Collected data:

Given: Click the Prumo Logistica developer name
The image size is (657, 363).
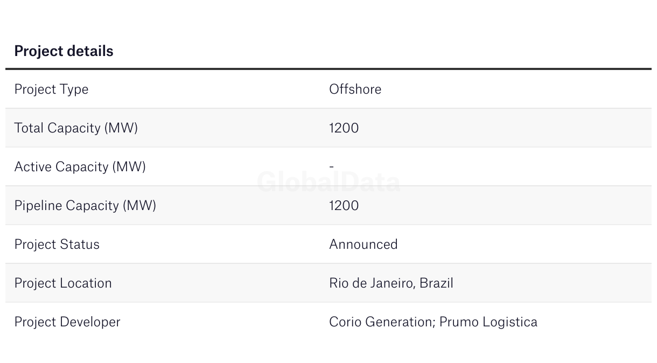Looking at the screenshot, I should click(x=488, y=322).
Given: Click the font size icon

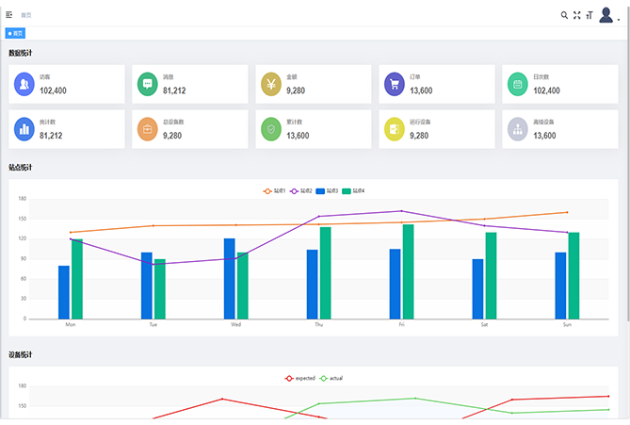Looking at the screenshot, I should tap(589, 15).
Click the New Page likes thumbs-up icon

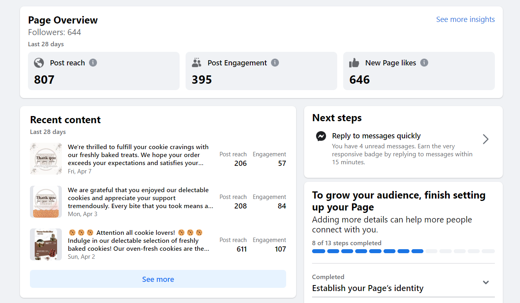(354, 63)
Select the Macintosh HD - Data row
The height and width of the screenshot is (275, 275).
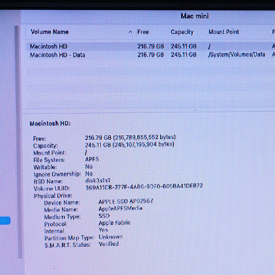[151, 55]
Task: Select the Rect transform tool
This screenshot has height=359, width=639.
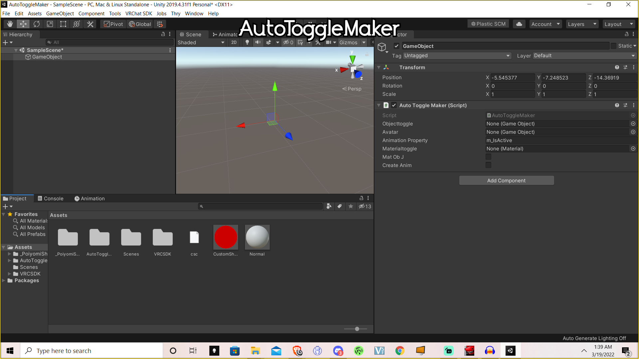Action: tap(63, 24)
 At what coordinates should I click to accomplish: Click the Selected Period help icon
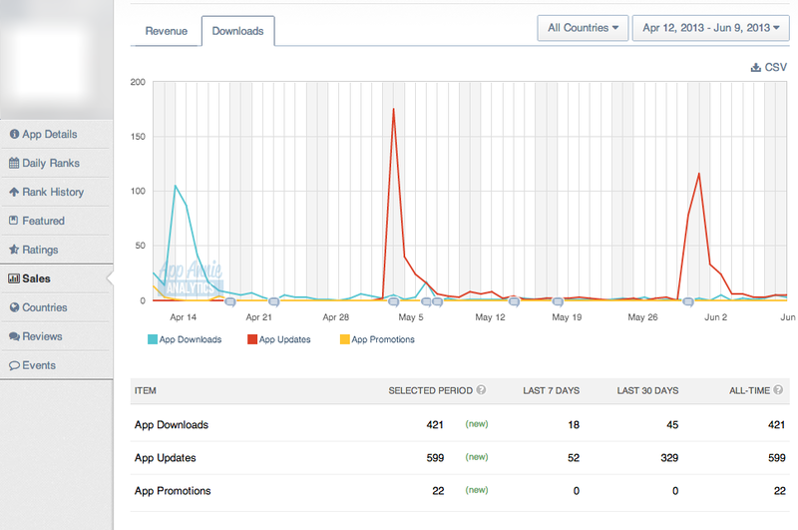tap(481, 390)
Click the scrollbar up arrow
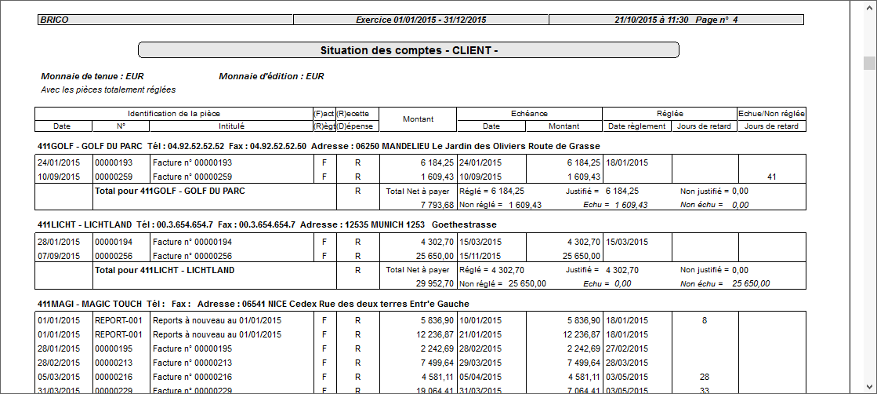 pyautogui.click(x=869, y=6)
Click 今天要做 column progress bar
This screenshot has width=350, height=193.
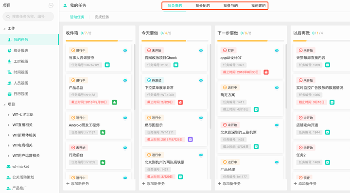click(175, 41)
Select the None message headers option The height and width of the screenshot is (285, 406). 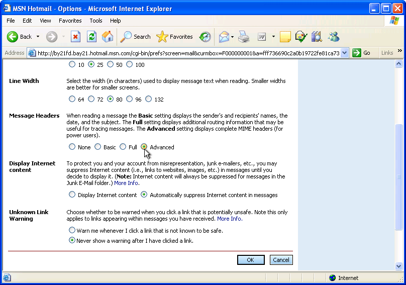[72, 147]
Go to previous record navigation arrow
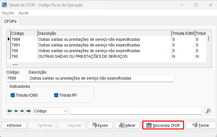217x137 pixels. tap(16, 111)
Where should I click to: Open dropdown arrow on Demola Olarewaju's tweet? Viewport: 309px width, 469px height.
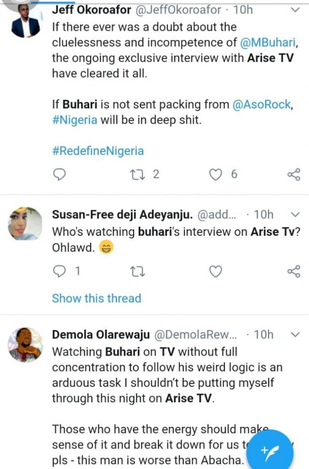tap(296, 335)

What to work on: Go to the line above holding "The image size is (657, 363).", then copy exactly each line down to and including the one holding "Task: Select the Rect transform tool", leaving pictures out.

Finished exercise:
The image size is (657, 363).
Looking at the screenshot, I should click(x=488, y=322).
Given: Click the font size icon

Looking at the screenshot, I should tap(589, 15).
Click the New Page likes thumbs-up icon

(354, 63)
Select the Macintosh HD - Data row
The height and width of the screenshot is (275, 275).
[151, 55]
Task: Select the Rect transform tool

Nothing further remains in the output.